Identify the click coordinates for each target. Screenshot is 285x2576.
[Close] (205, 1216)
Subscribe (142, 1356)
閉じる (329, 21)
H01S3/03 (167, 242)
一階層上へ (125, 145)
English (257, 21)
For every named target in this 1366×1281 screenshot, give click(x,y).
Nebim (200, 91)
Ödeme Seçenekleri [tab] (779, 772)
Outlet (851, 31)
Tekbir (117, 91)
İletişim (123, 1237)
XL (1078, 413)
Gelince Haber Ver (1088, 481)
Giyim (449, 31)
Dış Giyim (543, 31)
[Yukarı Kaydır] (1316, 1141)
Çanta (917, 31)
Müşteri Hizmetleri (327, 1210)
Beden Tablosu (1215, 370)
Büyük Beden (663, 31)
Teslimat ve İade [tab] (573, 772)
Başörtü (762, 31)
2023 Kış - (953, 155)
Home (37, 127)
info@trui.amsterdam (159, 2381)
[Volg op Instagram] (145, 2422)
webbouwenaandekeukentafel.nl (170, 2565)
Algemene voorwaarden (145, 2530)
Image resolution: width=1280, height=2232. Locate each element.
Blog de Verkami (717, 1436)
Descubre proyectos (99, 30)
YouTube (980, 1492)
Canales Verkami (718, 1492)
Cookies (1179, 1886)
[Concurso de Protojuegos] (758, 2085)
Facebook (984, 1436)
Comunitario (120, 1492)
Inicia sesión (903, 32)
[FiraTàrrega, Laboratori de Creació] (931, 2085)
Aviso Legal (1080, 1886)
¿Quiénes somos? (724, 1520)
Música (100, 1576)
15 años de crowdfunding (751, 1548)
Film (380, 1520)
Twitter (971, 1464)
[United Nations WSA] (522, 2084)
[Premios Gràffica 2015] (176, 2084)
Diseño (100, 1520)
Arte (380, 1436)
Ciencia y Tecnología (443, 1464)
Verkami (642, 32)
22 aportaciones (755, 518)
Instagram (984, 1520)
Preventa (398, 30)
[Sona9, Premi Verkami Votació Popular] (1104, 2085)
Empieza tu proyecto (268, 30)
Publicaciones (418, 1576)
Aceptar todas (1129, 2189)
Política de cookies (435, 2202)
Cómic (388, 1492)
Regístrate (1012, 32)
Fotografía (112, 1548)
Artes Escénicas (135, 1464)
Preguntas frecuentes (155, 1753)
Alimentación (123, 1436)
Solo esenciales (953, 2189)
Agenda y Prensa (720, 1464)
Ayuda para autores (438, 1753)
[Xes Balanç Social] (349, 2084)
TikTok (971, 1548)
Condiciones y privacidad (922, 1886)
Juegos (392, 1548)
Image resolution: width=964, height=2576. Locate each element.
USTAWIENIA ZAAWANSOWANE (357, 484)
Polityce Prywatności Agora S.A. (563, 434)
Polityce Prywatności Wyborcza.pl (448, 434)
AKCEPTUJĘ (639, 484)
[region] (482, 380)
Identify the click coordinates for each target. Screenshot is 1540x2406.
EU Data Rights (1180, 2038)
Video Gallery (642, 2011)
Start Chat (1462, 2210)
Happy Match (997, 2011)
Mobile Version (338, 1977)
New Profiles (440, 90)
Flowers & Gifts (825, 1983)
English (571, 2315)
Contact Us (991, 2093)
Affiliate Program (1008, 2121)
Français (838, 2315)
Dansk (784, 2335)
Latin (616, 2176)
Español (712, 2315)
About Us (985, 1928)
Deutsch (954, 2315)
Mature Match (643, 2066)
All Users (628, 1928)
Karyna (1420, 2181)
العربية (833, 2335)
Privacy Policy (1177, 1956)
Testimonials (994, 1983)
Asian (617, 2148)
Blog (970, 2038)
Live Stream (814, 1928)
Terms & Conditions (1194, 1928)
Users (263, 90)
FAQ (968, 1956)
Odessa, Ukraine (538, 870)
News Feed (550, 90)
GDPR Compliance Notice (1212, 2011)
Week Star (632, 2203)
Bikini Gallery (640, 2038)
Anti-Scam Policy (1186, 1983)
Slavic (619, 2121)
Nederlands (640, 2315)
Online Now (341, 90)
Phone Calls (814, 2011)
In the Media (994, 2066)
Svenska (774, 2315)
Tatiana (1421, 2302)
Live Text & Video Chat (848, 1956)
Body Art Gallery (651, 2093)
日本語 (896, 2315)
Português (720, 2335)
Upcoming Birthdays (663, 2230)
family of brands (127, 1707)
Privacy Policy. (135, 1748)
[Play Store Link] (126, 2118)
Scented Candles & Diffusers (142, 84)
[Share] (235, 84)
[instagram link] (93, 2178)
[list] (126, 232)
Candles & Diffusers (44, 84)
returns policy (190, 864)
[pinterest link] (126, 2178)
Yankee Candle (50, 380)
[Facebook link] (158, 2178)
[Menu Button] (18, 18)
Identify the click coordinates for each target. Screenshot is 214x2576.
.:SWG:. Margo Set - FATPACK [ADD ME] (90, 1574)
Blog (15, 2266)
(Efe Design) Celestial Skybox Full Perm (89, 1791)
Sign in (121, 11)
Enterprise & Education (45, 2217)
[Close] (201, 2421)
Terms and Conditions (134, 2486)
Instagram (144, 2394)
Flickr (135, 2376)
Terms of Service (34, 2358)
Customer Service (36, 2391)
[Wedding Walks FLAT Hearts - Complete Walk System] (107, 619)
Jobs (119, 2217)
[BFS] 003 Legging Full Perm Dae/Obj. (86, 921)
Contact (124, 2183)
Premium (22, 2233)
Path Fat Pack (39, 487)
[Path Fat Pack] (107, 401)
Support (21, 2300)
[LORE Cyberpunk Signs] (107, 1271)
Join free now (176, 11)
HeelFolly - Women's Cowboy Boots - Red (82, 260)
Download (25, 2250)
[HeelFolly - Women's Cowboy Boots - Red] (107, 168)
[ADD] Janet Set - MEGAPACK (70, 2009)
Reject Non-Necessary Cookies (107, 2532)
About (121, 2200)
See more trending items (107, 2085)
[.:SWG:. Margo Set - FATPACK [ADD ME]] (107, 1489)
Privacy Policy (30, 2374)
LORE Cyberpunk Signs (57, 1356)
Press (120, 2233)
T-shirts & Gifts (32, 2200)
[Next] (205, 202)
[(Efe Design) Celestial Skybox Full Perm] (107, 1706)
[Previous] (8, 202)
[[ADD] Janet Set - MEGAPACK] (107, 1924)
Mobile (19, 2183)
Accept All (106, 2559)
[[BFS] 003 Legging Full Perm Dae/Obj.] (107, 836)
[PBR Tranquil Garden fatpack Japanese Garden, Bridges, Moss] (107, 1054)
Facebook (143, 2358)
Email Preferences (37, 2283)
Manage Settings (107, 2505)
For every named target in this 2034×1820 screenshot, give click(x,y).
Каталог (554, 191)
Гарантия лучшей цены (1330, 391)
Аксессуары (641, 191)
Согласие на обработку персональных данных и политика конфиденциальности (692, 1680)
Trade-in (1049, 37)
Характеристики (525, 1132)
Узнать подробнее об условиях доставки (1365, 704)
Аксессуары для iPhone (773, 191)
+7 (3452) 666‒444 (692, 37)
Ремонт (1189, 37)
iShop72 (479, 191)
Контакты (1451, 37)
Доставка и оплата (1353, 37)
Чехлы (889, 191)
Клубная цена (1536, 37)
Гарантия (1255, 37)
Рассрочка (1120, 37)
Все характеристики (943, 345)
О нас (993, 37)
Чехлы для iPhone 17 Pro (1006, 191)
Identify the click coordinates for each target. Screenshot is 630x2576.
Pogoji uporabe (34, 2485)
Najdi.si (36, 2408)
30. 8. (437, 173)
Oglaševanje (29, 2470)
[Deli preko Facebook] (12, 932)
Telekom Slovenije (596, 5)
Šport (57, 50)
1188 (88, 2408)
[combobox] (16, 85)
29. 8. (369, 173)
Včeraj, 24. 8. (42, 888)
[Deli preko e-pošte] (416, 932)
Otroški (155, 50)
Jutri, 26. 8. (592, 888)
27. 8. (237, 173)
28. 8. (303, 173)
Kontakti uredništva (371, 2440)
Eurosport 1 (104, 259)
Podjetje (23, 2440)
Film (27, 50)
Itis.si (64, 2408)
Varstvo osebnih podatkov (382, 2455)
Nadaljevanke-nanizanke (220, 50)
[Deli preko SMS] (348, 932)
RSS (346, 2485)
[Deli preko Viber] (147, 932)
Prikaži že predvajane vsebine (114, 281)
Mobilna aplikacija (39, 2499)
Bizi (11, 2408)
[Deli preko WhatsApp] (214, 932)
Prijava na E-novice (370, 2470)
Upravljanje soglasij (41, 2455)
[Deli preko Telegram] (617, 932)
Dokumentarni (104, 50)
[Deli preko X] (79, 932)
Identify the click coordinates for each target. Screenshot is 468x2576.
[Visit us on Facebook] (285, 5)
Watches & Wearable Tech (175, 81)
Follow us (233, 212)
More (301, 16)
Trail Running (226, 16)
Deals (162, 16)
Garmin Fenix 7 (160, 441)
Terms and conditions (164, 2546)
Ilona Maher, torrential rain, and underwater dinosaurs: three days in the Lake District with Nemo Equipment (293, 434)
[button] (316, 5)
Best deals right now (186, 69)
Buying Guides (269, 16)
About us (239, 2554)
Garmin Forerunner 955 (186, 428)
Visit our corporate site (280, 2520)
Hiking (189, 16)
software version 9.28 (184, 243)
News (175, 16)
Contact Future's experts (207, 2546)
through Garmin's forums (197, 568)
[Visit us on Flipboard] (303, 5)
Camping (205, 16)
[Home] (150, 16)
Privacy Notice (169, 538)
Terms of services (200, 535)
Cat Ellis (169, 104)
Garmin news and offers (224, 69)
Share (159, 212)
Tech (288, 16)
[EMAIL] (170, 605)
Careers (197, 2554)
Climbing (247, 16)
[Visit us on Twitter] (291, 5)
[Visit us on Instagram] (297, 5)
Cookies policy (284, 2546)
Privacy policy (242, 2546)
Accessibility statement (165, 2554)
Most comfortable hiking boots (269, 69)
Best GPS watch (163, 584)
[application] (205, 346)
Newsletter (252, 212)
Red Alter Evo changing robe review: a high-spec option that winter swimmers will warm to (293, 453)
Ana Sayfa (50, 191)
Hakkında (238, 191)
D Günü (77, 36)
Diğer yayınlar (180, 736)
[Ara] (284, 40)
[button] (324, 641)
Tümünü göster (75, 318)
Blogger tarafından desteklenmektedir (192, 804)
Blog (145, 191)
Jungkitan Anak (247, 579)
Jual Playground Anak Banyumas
::::
§ Problem
Your answer should consist only of the lines above between the line holding "Чехлы для iPhone 17 Pro (1006, 191)" and the line holding "through Garmin's forums (197, 568)", inclusive, each transcribed exactly.

§ Result of this task
Чехлы для iPhone 17 Pro (1006, 191)
Identify the click coordinates for each target. Screenshot is 630x2576.
Pogoji uporabe (34, 2485)
Najdi.si (36, 2408)
30. 8. (437, 173)
Oglaševanje (29, 2470)
[Deli preko Facebook] (12, 932)
Telekom Slovenije (596, 5)
Šport (57, 50)
1188 (88, 2408)
[combobox] (16, 85)
29. 8. (369, 173)
Včeraj, 24. 8. (42, 888)
[Deli preko e-pošte] (416, 932)
Otroški (155, 50)
Jutri, 26. 8. (592, 888)
27. 8. (237, 173)
28. 8. (303, 173)
Kontakti uredništva (371, 2440)
Eurosport 1 (104, 259)
Podjetje (23, 2440)
Film (27, 50)
Itis.si (64, 2408)
Varstvo osebnih podatkov (382, 2455)
Nadaljevanke-nanizanke (220, 50)
[Deli preko SMS] (348, 932)
RSS (346, 2485)
[Deli preko Viber] (147, 932)
Prikaži že predvajane vsebine (114, 281)
Mobilna aplikacija (39, 2499)
Bizi (11, 2408)
[Deli preko WhatsApp] (214, 932)
Prijava na E-novice (370, 2470)
Upravljanje soglasij (41, 2455)
[Deli preko Telegram] (617, 932)
Dokumentarni (104, 50)
[Deli preko X] (79, 932)
Identify the click coordinates for each target. Screenshot is 468x2576.
[Visit us on Facebook] (285, 5)
Watches & Wearable Tech (175, 81)
Follow us (233, 212)
More (301, 16)
Trail Running (226, 16)
Deals (162, 16)
Garmin Fenix 7 (160, 441)
Terms and conditions (164, 2546)
Ilona Maher, torrential rain, and underwater dinosaurs: three days in the Lake District with Nemo Equipment (293, 434)
[button] (316, 5)
Best deals right now (186, 69)
Buying Guides (269, 16)
About us (239, 2554)
Garmin Forerunner 955 (186, 428)
Visit our corporate site (280, 2520)
Hiking (189, 16)
software version 9.28 (184, 243)
News (175, 16)
Contact Future's experts (207, 2546)
through Garmin's forums (197, 568)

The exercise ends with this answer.